— START OF Extract provided —

LAM/MPI logo

LAM/MPI Development Mailing List Archives

  |   Home   |   Download   |   Documentation   |   FAQ   |   all just in this list

From: wchao_at_[hidden]
Date: 2006-01-29 02:36:09


Hi Brian,

Thank you very much! And thank Dr. Squyres!

I tried the following configuration file, and did every other things
as you indicated (in fact, I always did that :-) ):
   lamd $inet_topo $debug $session_prefix $session_suffix
   lamd_newfeature $debug $session_prefix $session_suffix
But still got the same issue.

As before, sometimes, with the same code and the same environment,
it works, all messages are sent and received. But most of the time,
some message is lost, or some message can not be sent out.

I am investigating the lam code and trying to figure out how it works
and how to fix the issue. Seems the communication mechanism is very
complicated.

THE FAILURE OF MESSAGE LOSS
1. I ran lam with new feature process on four nodes: n0-n3.
2. A lot of messages were sent and received among the nodes.
3. Then, some message was lost(sometimes this message, sometimes that
message).
4. Say, the message lost is from n0 to n3:
   - on node n0, we can see from the printf statement
     I added in nsend that this message is sent out
   - on node n3, the message arrived, but not reach nrecv()
state n3: -- show nothing except the line of "NODE INDEX PID..."
state n0: -- this command would suspend (just stop)
bfstate n3: -- show
           NODE DEST EVENT TYPE LENGTH
           n3 n3 40000016 0 9
           n3 n3 40000016 0 9
bfstate n0: -- as state n0, would suspend

I implemented two versions of receive code to receive the message:
ntry_recv() to repeatedly query the message, and nrecv() in a thread
to block on the event to wait the message. Both of them got the
previous issue.

MORE INFORMATION ON THE NEW DAEMON (the main logic)
1A. daemon process

int main(int argc, char *argv[])
{
...
// Initialize, deny-root, umask(077), ao_init(), ao_parse(),
// lam_tmpdir_init(), etc.
...
/*
 * Attach to kernel.
 */
        if (kinit(PRGRPCOMM)) {
          lampanic("grp_comm (kinit)");
        }

/*
 * Attach to kernel.
 */
        if (lpattach("grp_comm")) {
                lampanic("grp_comm (lpattach)");
        }
...
if(n0)
     for(n1 to n-last)
         send_message(from, to, &msg);

...
// in the main of the process, we will wait for
// message, if get one, we will deal with it,
// maybe, send out some message to other nodes
while(1) {

            LAM_ZERO_ME(incoming);
            memset((void*) msg, 0, 256);
            incoming.nh_event = GRP_COMM;
            incoming.nh_flags = 0;
            incoming.nh_msg = msg;
            incoming.nh_length = 256;
            incoming.nh_type = 0;

            if(ntry_recv(&incoming) == 0){
                      ...
                      send_message(from, to, &msg);
                      ...
            }
}
...
} //end of main

int send_message(int source, int destination, char msg[])

— END OF Extract provided —
— START OF Data —

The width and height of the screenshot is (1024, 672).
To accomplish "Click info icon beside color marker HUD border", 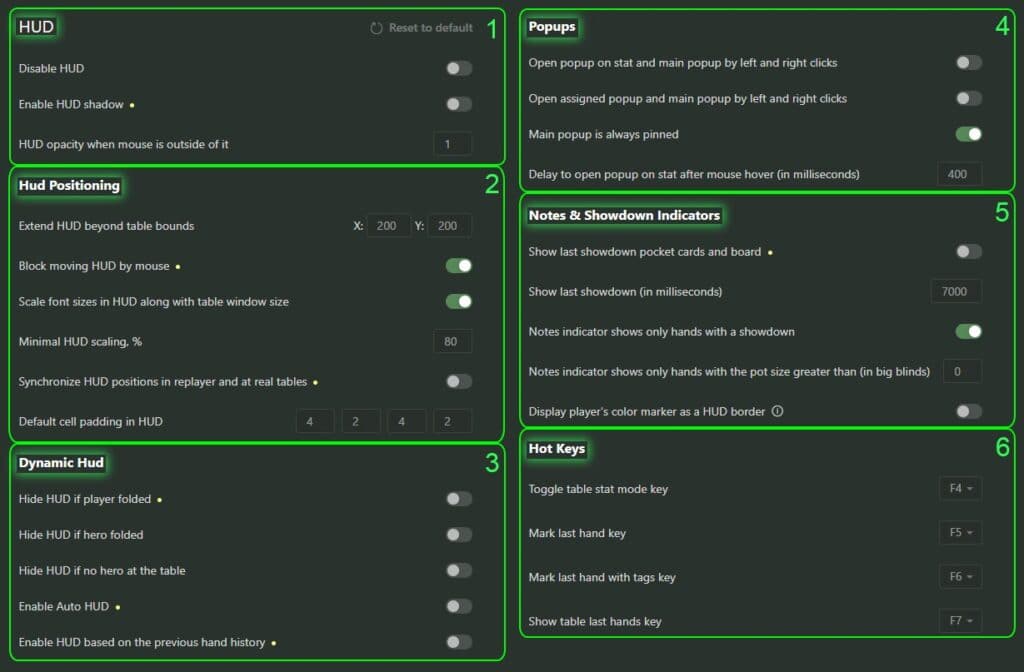I will pyautogui.click(x=778, y=411).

— END OF Data —

- **What this exercise asks**:
1. In the LAM/MPI mailing list post, which two functions did the writer implement to receive the message?
2. Please carry on the LAM/MPI mailing list post from its final line.

- **Exercise results**:
1. ntry_recv(), which repeatedly queries for the message, and nrecv() running in a thread that blocks on the event to wait for it.

2.
{
...
    LAM_ZERO_ME(outgoing);
    outgoing.nh_node = destination;
    outgoing.nh_event = GRP_COMM;
    outgoing.nh_type = 0;
    outgoing.nh_flags = 0;
    outgoing.nh_length = strlen(msg) + 1;
    outgoing.nh_msg = msg;

    if(nsend(&outgoing) == 0){
        return 0
    }

...
}

1B. another version to receive message with nrecv(), instead of ntry_recv()

In main(), create a thread to wait for message:

void pnrecv()
{
  char msg[256];
  while(active) {
    pthread_mutex_lock(&nrecv_lock);
    while(nrecv_tag == FALSE)
      pthread_cond_wait(&nrecv_cond, &nrecv_lock);
    nrecv_tag = FALSE;
    pthread_mutex_unlock(&nrecv_lock);

    LAM_ZERO_ME(incoming);
    memset((void*) msg, 0, 256);
    incoming.nh_event = GRP_COMM;
    incoming.nh_flags = 0;
    incoming.nh_msg = msg;
    incoming.nh_type = 174;
    incoming.nh_length = 256;

    if(nrecv(&incoming)) lampanic("grp_comm (nrecv)");

    pthread_mutex_lock(&msg_lock);
    memcpy(nrecv_msg, msg, sizeof(msg));
    pthread_mutex_unlock(&msg_lock);

    pthread_mutex_lock(&flag_lock);
    nrecv_flag = 1;
    pthread_mutex_unlock(&flag_lock);

    fclose(fp_recv);
  }
...
}

But both of nrecv() and ntry_recv() don't work correctly.

2. add
#define GRP_COMM (LAM_BASE_EVENT + 25)
to lam/include/event.h and lam/include/event.h

3. add
#define PRGRPCOMM PRDAEMON
to lam/include/priority.h and share/include/priority.h

Other code is not relative to the usage of nrecv()/nsend().
The main logic and control flow of message is like this.

I read a lot on the code of other daemons under otb/sys, seems
there is no special things with their use of nrecv()/nsend(),
and I didn't miss something in the new daemon (right?).

I am diving into the code of lam message-passing now.
Any comments and suggests are welcome!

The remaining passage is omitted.